Give again, word for word, every line in the entries below from the line with "Image resolution: width=747, height=2576." up to and including the line with "Ghibli figurines guide (538, 1471)", and no other line.

[Dataset items]

========

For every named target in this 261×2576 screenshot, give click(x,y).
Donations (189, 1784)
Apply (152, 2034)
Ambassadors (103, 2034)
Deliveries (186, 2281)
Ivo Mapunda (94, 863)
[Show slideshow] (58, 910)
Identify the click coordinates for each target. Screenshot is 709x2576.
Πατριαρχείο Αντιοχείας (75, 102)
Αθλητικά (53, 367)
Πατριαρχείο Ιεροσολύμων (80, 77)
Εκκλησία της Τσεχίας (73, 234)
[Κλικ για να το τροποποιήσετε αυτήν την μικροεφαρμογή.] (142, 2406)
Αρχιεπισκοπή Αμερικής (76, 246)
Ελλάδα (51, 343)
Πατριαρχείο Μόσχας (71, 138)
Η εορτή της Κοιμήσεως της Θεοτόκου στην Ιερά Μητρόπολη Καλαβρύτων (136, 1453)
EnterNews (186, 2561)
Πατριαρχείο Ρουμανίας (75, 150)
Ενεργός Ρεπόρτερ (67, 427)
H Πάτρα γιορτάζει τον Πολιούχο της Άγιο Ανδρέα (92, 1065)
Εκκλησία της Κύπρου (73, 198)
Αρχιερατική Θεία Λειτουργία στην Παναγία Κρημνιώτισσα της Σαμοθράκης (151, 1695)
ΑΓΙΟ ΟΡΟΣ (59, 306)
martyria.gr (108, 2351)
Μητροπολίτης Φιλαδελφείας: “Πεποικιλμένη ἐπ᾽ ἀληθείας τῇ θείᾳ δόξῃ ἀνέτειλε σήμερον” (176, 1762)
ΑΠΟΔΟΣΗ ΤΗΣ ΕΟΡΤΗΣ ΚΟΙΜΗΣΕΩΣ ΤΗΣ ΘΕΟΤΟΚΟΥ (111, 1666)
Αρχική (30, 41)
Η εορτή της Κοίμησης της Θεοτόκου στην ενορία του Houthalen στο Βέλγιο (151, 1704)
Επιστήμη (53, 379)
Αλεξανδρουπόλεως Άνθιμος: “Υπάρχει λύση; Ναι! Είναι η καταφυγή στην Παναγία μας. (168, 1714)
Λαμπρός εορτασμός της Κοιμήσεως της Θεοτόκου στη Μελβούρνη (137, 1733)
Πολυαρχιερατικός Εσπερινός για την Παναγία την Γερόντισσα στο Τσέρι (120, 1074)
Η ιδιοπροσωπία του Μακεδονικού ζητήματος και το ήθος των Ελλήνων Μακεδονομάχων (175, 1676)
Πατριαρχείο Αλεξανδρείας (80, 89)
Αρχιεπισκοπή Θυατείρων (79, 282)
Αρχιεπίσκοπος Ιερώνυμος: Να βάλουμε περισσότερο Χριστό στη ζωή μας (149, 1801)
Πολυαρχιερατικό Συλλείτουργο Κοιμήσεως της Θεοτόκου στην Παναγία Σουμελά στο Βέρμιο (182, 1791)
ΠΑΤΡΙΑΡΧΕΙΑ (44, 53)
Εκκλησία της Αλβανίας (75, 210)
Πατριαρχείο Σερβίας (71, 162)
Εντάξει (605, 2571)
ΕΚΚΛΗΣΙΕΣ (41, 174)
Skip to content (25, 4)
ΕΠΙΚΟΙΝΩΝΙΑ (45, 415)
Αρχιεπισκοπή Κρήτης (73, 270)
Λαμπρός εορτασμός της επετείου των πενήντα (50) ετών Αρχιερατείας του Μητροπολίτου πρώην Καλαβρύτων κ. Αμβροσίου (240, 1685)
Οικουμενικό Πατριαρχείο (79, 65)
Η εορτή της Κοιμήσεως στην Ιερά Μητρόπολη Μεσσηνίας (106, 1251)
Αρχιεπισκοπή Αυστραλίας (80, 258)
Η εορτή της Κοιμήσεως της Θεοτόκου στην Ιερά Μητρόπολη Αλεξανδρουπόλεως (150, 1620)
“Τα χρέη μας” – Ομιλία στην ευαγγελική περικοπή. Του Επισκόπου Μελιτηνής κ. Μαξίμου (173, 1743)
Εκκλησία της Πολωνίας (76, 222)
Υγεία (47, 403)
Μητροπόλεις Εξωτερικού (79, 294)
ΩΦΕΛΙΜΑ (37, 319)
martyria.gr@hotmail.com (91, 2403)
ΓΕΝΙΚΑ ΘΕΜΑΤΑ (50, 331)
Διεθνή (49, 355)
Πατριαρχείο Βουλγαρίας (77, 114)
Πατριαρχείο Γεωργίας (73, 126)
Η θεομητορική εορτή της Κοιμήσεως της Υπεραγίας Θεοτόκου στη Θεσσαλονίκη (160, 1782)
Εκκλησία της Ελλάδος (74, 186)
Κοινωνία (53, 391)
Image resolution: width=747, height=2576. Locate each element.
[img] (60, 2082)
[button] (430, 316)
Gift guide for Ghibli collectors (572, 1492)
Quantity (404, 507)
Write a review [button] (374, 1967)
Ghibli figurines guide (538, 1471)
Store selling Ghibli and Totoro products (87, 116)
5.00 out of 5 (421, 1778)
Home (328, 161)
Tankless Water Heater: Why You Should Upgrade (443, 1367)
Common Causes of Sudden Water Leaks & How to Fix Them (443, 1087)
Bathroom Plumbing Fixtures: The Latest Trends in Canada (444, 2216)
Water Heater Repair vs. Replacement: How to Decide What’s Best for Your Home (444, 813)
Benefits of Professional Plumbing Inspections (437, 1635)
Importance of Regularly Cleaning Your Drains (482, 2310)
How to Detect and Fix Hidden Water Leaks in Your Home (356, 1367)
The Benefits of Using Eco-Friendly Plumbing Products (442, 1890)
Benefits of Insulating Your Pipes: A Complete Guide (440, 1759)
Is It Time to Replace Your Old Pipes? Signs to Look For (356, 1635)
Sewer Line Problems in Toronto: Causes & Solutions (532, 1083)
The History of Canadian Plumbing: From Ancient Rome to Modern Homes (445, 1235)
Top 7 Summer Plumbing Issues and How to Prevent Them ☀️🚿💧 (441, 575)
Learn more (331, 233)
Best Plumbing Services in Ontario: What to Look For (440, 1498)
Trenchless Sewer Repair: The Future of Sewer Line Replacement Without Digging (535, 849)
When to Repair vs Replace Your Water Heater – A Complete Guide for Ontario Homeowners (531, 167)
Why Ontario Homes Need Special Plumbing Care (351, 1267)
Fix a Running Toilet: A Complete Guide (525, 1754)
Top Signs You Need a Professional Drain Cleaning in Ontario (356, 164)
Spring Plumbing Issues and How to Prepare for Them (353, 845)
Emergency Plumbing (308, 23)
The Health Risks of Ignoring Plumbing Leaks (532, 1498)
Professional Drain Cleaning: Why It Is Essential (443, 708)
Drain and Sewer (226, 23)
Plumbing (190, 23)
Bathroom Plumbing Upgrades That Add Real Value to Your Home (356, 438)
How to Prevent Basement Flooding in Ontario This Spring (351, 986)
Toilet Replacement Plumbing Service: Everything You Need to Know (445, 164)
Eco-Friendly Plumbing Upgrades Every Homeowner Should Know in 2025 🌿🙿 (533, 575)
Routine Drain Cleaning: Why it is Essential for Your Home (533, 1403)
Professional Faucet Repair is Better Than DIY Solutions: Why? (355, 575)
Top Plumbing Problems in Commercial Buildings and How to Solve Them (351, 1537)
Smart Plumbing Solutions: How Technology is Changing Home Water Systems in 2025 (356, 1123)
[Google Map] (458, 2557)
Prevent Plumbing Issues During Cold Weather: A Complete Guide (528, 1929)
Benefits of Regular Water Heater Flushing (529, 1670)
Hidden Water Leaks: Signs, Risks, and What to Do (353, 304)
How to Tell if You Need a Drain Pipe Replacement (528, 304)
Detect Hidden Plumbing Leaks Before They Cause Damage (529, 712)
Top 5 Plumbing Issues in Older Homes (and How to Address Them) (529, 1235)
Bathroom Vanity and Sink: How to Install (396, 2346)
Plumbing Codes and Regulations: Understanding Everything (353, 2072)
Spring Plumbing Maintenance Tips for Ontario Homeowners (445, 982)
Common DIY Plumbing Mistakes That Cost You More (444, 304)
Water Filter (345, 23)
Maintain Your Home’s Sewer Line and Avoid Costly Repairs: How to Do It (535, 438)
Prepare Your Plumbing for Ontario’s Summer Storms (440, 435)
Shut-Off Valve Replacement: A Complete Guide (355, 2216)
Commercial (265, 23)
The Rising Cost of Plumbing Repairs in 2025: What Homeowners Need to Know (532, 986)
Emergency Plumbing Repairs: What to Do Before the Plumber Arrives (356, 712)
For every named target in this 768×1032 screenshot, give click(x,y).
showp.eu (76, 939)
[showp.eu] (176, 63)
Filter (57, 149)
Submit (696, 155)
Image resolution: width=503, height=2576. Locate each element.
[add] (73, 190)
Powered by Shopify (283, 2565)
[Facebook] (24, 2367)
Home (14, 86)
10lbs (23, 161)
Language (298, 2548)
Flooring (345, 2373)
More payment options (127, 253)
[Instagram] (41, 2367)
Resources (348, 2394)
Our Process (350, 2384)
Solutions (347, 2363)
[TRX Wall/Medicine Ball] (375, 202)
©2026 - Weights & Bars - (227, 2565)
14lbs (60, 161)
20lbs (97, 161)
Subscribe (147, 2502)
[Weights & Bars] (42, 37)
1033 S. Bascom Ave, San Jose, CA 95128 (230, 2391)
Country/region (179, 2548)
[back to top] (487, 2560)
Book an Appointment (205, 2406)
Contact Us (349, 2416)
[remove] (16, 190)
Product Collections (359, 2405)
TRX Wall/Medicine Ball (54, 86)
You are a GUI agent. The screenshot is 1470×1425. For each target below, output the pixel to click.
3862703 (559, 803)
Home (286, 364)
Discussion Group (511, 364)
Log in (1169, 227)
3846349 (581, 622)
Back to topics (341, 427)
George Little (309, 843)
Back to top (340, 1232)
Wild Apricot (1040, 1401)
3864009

========

**Answer below**
Image resolution: width=747, height=2576. Locate each element.
[img] (60, 2082)
[button] (430, 316)
Gift guide for Ghibli collectors (572, 1492)
Quantity (404, 507)
Write a review [button] (374, 1967)
Ghibli figurines guide (538, 1471)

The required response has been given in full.